We had heroes and we had public enemies. John F. Kennedy started the new age in US politics. He was young and his election signaled the turnover of US democracy to a younger generation who challenged the establishment.

Hollywood’s gods and goddesses had been unseated by new screen idols who depicted the cares, joys and dilemmas of the average person in the real world. Dustin Hoffman was unknown when he debuted in “The Graduate” for a measly sum of $17,000. After the filming, he filed for unemployment assistance not realizing that his role as Benjamin Braddock, which satirized the generation gap and the sexual revolution of the 60s, was to become one of the symbols of the pervading counterculture. The American tribal love rock musical HAIR captured the era and set new trends in Broadway when the entire company assembled in the nude at the end of the first act. HAIR raised questions on morality, sexuality, individualism, drug use, loyalty and social acceptance—the very same issues that plague America today.

The 1960s brought about a lust for freedom, new highs, new experiences. Good or not, these changes had effectively upset the old order, spawning the seeds of a totally new era, one that would be driven by innovation and technology.
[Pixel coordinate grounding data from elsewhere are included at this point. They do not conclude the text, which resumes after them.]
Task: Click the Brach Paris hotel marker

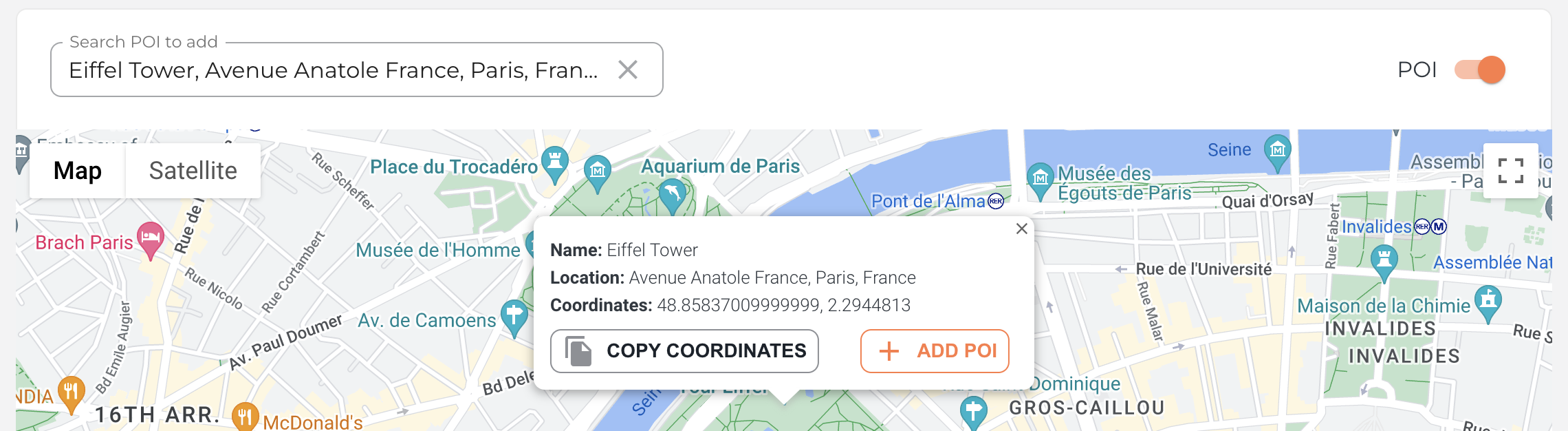Action: coord(150,239)
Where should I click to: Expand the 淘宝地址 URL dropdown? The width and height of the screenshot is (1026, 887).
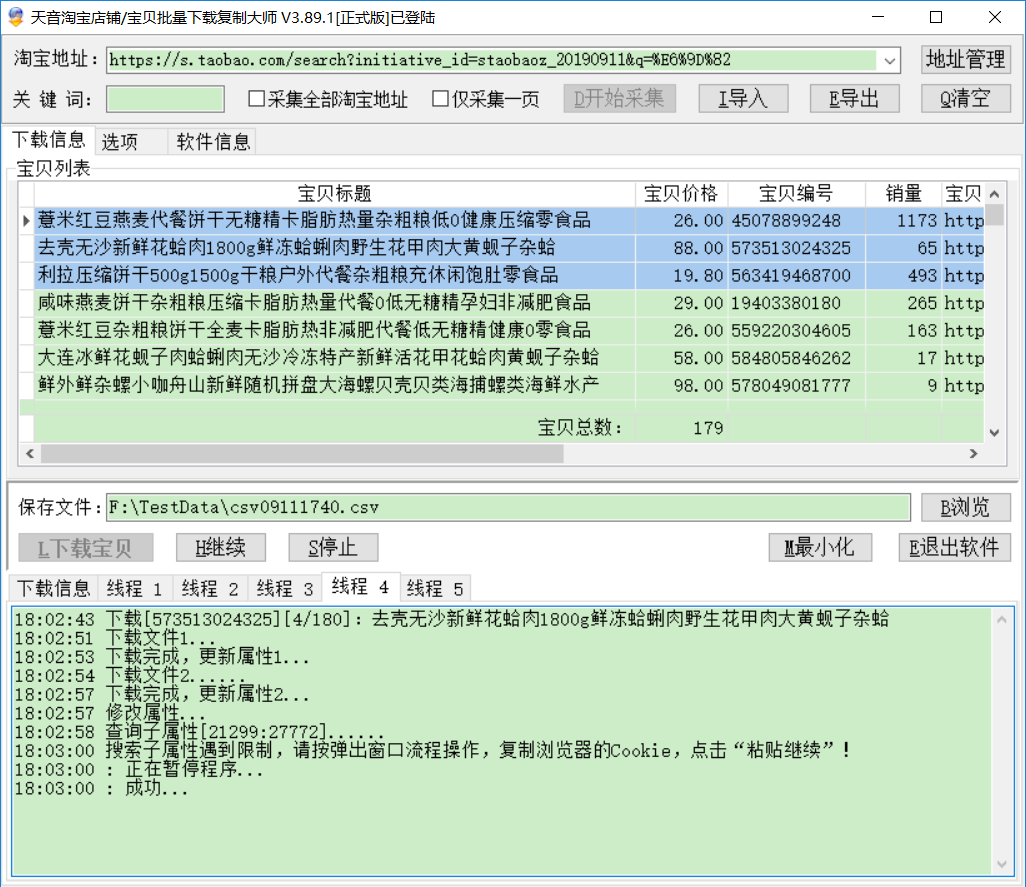click(x=889, y=60)
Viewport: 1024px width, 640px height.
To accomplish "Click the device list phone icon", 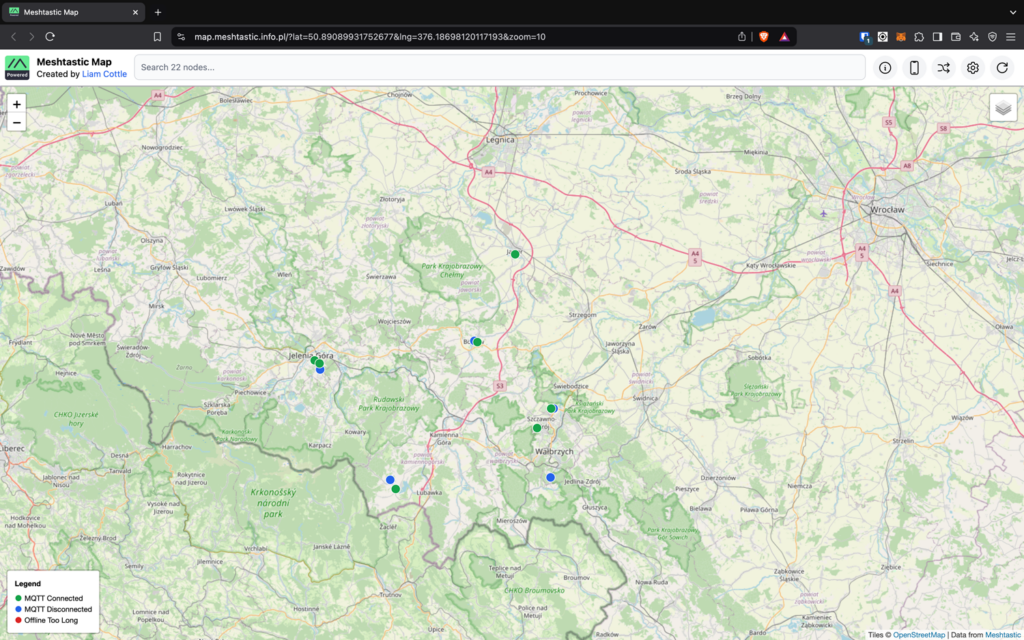I will click(x=914, y=68).
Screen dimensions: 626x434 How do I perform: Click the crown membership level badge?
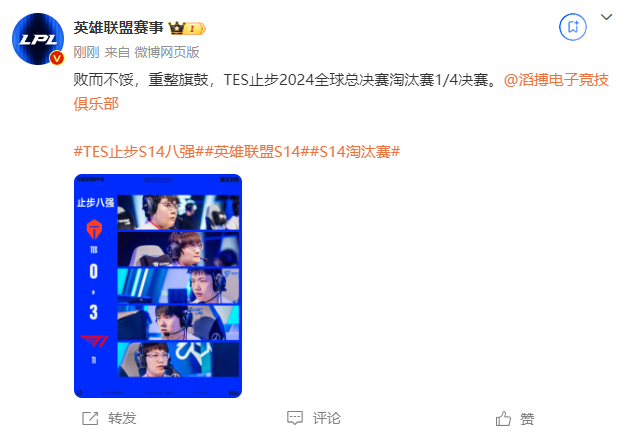coord(187,28)
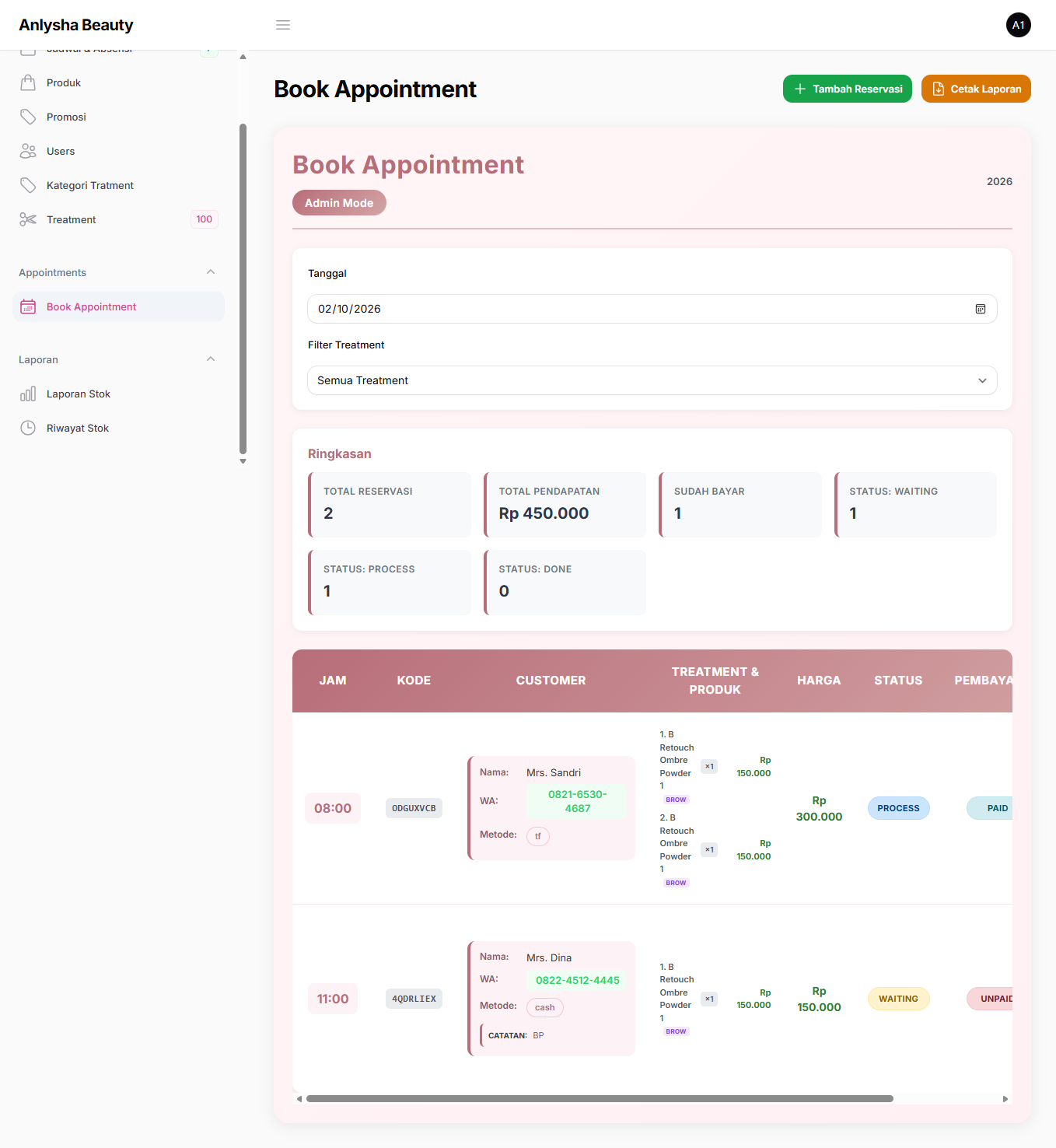This screenshot has width=1056, height=1148.
Task: Click the Users people icon
Action: pyautogui.click(x=28, y=151)
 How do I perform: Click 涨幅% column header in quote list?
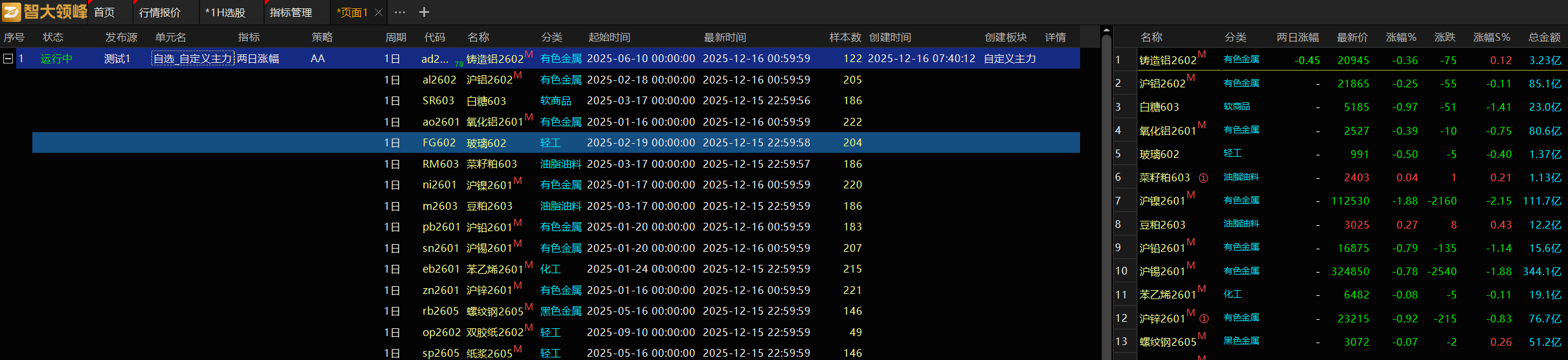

Man was not content to have dominion only over terra firma. The 1960s opened the age of space exploration. Man orbited earth for the first time, then in due time, he was on the moon. The promise of peace offered by the Monroe Doctrine that sought to end wars and thirst for territorial expansions was nullified by the irreconcilable ideological differences between the US and the Soviet Union. When the Soviets installed nuclear missiles in Cuba to defend the communist ally and shift the balance of power in the region, Kennedy minced no words about retaliation, plunging the world into the grim prospect of a devastating nuclear holocaust.

Even the traditionally conservative Roman Catholic Church responded to the challenge of the times. Convening the Ecumenical Council called Vatican II, Pope John XXIII set in motion ideas and forces that brought Christianity to the modern world. For this, Time Magazine bestowed Pope John XXIII the title of 1962 Man of the Year.

Muhammad Ali gave the US establishment the full extent of his defiant finger, refused to fight in Vietnam for religious reasons and eventually scored a victory for his cause. Up to that date, it was unthinkable for a Black American to do that to Uncle Sam, much less win the fight. Muhammad Ali and Dr. Martin Luther King provided the icons for Black Awakening in America, making it possible to start the process of reversing age-old prejudices and injustices.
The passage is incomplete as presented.